What the task asks: What you give back must match the records below exactly.

Extracted records:

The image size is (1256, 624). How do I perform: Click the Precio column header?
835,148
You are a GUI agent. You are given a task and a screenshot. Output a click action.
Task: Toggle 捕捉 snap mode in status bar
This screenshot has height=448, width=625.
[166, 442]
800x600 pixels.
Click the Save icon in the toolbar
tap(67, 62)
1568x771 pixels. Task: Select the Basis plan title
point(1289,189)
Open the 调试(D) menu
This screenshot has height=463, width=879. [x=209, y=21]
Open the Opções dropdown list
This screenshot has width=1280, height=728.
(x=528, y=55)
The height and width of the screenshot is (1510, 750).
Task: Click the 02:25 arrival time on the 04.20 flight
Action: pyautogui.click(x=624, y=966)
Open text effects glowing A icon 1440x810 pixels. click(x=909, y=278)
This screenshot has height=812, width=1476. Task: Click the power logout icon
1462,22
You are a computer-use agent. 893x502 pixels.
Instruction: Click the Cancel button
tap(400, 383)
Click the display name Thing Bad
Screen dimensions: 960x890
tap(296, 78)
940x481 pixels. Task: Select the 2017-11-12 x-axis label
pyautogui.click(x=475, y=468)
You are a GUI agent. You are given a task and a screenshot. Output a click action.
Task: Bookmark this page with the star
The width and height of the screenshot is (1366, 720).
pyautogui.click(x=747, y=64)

Exercise solution:
The image size is (1256, 624). How do I perform: Click the Precio column header?
835,148
You are a GUI agent. You are given a task and a screenshot. Output a click action.
Task: Toggle 捕捉 snap mode in status bar
This screenshot has height=448, width=625.
[166, 442]
800x600 pixels.
Click the Save icon in the toolbar
tap(67, 62)
1568x771 pixels. Task: Select the Basis plan title
point(1289,189)
Open the 调试(D) menu
This screenshot has height=463, width=879. [x=209, y=21]
Open the Opções dropdown list
This screenshot has width=1280, height=728.
(x=528, y=55)
The height and width of the screenshot is (1510, 750).
Task: Click the 02:25 arrival time on the 04.20 flight
Action: pyautogui.click(x=624, y=966)
Open text effects glowing A icon 1440x810 pixels. click(x=909, y=278)
This screenshot has height=812, width=1476. Task: Click the power logout icon
1462,22
You are a computer-use agent. 893x502 pixels.
Instruction: Click the Cancel button
tap(400, 383)
Click the display name Thing Bad
Screen dimensions: 960x890
tap(296, 78)
940x481 pixels. Task: Select the 2017-11-12 x-axis label
pyautogui.click(x=475, y=468)
You are a GUI agent. You are given a task and a screenshot. Output a click action.
Task: Bookmark this page with the star
The width and height of the screenshot is (1366, 720).
pyautogui.click(x=747, y=64)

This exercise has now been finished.